Regarding digital currencies, the central bank believes that they could bring many benefits, including reduced payment frictions and inefficiencies. These benefits, however, can only be realized if they are accompanied by effective public policies that mitigate the risks.

Currently, digital assets do not pose a major risk to the UK economy, the bank believes. “However, they will present a number of risks to financial stability if they continue to grow at their current rapid rate and as they become more interconnected with the wider financial system,” he added.

One of the BoE’s biggest concerns is the volatility of digital asset prices. He noted in his report that 95% of existing digital currencies are unsecured and have no underlying assets. This means they have no intrinsic value and are vulnerable to large price corrections, according to the central bank.

Sir Jon Cunliffe, the BoE’s deputy governor, doubled down on this criticism in an interview following the publication of the report.
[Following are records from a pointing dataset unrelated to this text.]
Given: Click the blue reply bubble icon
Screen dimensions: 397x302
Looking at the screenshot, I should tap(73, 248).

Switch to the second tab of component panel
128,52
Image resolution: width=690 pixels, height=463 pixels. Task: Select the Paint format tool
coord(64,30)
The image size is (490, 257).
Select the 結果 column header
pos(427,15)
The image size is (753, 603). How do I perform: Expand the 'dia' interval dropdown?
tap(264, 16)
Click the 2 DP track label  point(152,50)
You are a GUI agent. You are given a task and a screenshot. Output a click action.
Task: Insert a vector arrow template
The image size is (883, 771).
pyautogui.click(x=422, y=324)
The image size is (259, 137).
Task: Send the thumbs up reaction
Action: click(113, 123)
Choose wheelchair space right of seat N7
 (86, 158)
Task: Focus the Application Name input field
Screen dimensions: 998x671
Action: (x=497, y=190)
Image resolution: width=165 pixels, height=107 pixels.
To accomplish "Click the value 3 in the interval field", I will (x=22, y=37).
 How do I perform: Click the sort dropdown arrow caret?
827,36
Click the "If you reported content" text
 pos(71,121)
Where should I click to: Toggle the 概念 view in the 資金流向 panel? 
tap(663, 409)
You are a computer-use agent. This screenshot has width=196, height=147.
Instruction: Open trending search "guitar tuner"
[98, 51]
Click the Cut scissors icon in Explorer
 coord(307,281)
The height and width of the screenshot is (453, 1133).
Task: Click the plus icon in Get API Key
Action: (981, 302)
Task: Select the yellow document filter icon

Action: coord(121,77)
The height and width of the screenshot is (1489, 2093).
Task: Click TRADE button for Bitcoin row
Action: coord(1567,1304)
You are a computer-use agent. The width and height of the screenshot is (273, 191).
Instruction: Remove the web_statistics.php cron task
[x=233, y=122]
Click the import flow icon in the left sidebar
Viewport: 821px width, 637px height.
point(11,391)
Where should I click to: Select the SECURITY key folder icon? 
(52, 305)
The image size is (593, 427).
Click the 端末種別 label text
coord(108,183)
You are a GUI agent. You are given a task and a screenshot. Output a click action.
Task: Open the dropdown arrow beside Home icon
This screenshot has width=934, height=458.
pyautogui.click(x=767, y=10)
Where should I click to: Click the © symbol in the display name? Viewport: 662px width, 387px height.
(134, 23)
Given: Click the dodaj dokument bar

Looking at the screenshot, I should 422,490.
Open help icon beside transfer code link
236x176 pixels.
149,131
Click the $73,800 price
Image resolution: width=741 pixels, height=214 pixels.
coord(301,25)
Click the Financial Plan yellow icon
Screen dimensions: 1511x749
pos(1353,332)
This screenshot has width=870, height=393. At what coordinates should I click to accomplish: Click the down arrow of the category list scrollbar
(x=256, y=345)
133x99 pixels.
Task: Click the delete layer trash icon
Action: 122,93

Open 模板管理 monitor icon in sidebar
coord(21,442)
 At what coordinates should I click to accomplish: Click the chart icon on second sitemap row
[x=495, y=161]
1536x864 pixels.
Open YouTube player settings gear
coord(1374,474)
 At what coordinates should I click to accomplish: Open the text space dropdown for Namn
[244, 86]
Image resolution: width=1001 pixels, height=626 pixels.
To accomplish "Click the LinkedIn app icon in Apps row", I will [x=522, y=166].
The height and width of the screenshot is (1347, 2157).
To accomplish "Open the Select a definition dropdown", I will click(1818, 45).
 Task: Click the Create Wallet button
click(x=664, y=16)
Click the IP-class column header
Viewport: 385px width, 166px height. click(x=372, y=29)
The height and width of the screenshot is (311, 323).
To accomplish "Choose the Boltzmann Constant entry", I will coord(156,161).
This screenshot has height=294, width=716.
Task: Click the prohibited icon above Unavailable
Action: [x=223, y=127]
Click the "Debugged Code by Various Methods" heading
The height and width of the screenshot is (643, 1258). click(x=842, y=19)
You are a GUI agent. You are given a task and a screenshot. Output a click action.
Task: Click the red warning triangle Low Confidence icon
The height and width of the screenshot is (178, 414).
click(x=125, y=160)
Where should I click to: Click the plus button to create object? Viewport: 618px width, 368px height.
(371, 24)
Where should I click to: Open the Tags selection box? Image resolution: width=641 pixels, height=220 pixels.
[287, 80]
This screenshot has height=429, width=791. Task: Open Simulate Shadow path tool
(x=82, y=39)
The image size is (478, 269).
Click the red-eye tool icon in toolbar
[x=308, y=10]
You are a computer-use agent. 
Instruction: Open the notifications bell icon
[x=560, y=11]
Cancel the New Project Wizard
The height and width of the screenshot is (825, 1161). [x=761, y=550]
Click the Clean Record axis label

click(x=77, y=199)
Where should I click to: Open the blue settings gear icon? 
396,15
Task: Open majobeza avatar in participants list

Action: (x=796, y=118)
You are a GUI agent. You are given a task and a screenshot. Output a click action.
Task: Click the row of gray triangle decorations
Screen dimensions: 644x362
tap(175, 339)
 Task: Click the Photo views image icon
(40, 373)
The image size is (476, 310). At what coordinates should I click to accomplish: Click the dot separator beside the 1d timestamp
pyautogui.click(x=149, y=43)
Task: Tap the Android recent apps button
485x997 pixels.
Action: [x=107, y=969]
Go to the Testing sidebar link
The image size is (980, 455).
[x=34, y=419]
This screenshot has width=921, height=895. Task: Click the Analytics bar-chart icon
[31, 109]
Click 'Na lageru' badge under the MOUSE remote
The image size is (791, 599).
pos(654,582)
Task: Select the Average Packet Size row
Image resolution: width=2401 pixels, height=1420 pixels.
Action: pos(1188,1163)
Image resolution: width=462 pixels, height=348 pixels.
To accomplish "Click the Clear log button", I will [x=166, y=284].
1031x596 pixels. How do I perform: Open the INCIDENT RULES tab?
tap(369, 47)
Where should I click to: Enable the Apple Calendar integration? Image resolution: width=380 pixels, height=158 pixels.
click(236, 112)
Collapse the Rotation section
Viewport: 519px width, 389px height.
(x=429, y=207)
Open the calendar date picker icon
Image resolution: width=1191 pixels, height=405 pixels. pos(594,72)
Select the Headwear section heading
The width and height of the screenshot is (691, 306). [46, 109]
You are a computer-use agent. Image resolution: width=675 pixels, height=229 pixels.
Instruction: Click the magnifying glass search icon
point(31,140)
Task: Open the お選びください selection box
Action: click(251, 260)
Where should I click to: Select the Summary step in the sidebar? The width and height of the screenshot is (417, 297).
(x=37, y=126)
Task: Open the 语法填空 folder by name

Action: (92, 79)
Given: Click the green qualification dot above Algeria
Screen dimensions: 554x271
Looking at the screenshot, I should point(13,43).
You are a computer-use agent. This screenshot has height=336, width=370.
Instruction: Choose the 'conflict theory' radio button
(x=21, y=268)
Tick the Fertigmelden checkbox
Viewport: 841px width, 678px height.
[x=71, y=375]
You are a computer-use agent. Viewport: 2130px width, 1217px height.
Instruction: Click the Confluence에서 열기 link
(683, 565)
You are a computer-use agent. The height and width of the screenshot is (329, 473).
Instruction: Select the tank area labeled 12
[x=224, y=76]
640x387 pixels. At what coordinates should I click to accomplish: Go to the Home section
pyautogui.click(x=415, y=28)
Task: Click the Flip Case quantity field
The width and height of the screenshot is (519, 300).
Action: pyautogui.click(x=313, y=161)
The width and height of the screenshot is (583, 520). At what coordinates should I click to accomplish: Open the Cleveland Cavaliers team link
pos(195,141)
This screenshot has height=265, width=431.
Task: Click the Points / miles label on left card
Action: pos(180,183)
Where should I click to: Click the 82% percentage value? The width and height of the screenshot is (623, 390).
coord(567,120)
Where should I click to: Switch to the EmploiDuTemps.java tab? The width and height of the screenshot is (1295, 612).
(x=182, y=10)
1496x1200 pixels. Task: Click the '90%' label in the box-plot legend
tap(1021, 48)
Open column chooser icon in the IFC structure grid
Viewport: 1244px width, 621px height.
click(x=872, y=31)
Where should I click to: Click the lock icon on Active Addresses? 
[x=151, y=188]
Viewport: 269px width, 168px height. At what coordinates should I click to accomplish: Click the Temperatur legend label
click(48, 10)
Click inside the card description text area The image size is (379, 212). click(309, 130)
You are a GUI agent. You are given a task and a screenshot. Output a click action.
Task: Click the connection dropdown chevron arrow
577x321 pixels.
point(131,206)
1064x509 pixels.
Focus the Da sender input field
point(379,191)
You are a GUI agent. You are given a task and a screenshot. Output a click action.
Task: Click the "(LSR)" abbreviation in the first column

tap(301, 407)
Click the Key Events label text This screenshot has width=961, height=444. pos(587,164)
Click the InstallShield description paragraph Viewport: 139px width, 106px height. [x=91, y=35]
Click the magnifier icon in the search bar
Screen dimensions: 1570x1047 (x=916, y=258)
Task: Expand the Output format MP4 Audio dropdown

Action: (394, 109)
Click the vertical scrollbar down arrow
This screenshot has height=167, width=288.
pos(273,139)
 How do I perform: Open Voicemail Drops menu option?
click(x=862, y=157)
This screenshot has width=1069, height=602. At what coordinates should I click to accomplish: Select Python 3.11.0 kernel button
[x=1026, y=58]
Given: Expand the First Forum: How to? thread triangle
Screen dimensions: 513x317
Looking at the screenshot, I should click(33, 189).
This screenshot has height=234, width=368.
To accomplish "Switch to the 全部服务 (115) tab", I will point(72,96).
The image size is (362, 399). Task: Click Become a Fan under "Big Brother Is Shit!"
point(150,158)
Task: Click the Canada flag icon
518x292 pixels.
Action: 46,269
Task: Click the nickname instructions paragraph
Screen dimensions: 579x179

“Their price can vary quite considerably and they could theoretically or practically drop to zero. The point, I think, when you worry is when it fits into the financial system, when a sharp price correction could really affect other markets and affect established players in the financial markets ”, said the deputy in an interview with BBC.

Again another frame in the bank tore up digital currencies again in a blog post, claiming that Bitcoin “is not used to price anything other than itself.” Thomas Belsham, an employee of the bank’s stakeholder engagement and media division, believes the fixed cap of $ 21 million built into Bitcoin could ultimately become his biggest barrier to adoption.

He thinks it’s only a matter of time before smart investors throw their Bitcoin on the majority.

“Simple game theory tells us that a backward induction process should, really, at some point make the smart money come out. And if that happens, investors should really be prepared to lose it all. Ultimately, ”Belsham said.

In its report, the BoE called for regulations, saying it was the safest way to ensure investors don’t end up losing all of their money.

“Strengthened regulatory and enforcement frameworks, both nationally and globally, are needed to influence developments in these fast-growing markets in order to manage risk, encourage sustainable innovation, and maintain confidence and trust. broader integrity in the financial system, ”he added. noted.